Bearing in mind recent-ish comments (games day UK 09 + US 10) from various GW head honchos about no new armies until they get to the point where all armies are updated and GW are confident they can keep them updated then we're talking 4-5 years away minimum.

GW have a long history of taking their time introducing new armies, 
the necrons (or originally chaos androids) were a project that took about 10 years before initial release and tau slightly less, ad mech are still not far past the planning stages and deathwatch are at a similar point.
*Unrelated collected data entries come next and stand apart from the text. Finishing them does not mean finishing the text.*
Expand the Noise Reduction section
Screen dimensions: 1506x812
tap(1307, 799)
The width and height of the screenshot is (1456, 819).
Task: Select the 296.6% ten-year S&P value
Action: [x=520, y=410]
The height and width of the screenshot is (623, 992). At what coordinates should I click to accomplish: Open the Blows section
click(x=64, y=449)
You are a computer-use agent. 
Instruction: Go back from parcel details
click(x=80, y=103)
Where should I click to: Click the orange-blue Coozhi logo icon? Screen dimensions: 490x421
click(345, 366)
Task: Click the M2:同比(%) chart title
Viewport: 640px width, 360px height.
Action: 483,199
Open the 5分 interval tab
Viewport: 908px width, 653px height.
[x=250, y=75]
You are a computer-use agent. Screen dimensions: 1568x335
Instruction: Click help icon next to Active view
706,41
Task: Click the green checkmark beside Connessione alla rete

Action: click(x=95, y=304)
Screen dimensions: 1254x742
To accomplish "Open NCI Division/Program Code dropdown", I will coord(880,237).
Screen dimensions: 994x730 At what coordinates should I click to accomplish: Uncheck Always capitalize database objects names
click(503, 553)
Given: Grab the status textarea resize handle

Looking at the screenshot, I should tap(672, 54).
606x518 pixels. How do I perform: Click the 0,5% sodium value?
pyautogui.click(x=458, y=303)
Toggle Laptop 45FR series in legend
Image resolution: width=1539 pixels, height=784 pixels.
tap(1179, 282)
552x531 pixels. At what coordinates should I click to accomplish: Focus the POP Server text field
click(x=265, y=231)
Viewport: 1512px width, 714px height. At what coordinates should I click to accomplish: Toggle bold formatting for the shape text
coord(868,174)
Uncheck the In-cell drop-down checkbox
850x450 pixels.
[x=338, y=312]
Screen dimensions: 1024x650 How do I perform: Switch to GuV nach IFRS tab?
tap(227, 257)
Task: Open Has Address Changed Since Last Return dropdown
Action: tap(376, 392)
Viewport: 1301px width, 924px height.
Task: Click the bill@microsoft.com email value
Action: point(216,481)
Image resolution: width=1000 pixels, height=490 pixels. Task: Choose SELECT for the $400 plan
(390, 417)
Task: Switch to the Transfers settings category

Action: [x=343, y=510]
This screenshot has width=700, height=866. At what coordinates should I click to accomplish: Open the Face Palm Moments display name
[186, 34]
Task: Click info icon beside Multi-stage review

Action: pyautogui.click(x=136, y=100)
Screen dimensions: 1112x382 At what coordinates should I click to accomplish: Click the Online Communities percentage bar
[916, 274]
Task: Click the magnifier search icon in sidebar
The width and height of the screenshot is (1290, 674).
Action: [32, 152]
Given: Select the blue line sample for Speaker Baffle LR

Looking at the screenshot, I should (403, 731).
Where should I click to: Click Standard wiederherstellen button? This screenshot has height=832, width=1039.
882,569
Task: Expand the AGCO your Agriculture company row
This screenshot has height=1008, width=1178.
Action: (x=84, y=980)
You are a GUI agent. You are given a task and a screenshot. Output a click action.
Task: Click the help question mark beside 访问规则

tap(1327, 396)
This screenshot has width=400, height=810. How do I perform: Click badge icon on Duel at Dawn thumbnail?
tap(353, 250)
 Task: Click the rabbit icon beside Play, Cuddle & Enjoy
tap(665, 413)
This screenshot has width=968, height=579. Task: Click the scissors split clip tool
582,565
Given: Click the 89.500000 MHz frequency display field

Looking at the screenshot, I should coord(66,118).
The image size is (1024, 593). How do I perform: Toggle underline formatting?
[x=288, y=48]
So while this is fairly plausible it's not going to happen in the near future.


----------



## Stephen_Newman (Jul 14, 2009)

Nor was anyone sensible expecting any different. I do wonder whether some armies might be scrapped to make way for this one. I certainly hope races with originality (necrons, GK, tau, etc) are kept wheras maybe the number of marine armies might hopefully drop. Or daemons become part of the chaos marine dex next edition. Although that might be too much to hope for!


----------



## Doelago (Nov 29, 2009)

Stephen_Newman said:


> I do wonder whether some armies might be scrapped to make way for this one. I certainly hope races with originality (necrons, GK, tau, etc) are kept wheras maybe the number of marine armies might hopefully drop.


Nothing will get dropped/scrapped. Jervis has confirmed that no army which currently has an own Codex will get Squated... And thats awesome! Now there will be more variety when it comes to Imperial players, such as me... :victory:


----------



## GrizBe (May 12, 2010)

I'm not so sure about this, I may hav eto back up the gritting trucks for this one.... Though... Thexian Elite... from my understanding this are kind of 'space vampires'... ? Could be an interesting addition. But yeah, I can't see any new armies for at least 5 years.


----------



## Vaz (Mar 19, 2008)

Hi mate. Welcome to Heresy. Is there anywhere else to verify this source etc? It seems likely that if such information was leaked, then there would be multiple such releases.

Also, what exactly are the "The Thexian Elite, the Draxian Hegemony, The Worldweave of the Noisesome Reek, the Ulumeathic League, and the Church of Dracolith"?

Being mentioned in a rulebook is not enough proof that such things are being promoted.

If I sound suspicious, it's because I am. There have more than a few times when I've seen "hi i'm new, this is a rumour i've pulled out my arse because a half mentioned mispelt whisper in some rulebook's background text sounds awesome".

On the other hand, it could be another tau mercenary xenos unit which won't be used.


----------



## jimbob1254 (Apr 22, 2009)

Hi there,
Interesting rumor, just wondering where in the current rule book it has info on these guys as i cant for the life of me find it, help would be appreciated 

As for having a new race in 40k, i say that it would be great to have another one, i think 40k needs some more diversity. But i think they will do another release in 6th edition,hopefully once they have gotten nearly all of the current codices to 5th.

Just my thoughts though 

Jimbob


----------



## gack (Jun 12, 2008)

Thexian Elite: kinda like space vampires, something about them having rage issues and morphable bodies, similar to obliterators I'd think. Take a look in the rulebook, at the galactic map, top right theres a chapter of marines who's soul purpose is to guard against the Thexian empire.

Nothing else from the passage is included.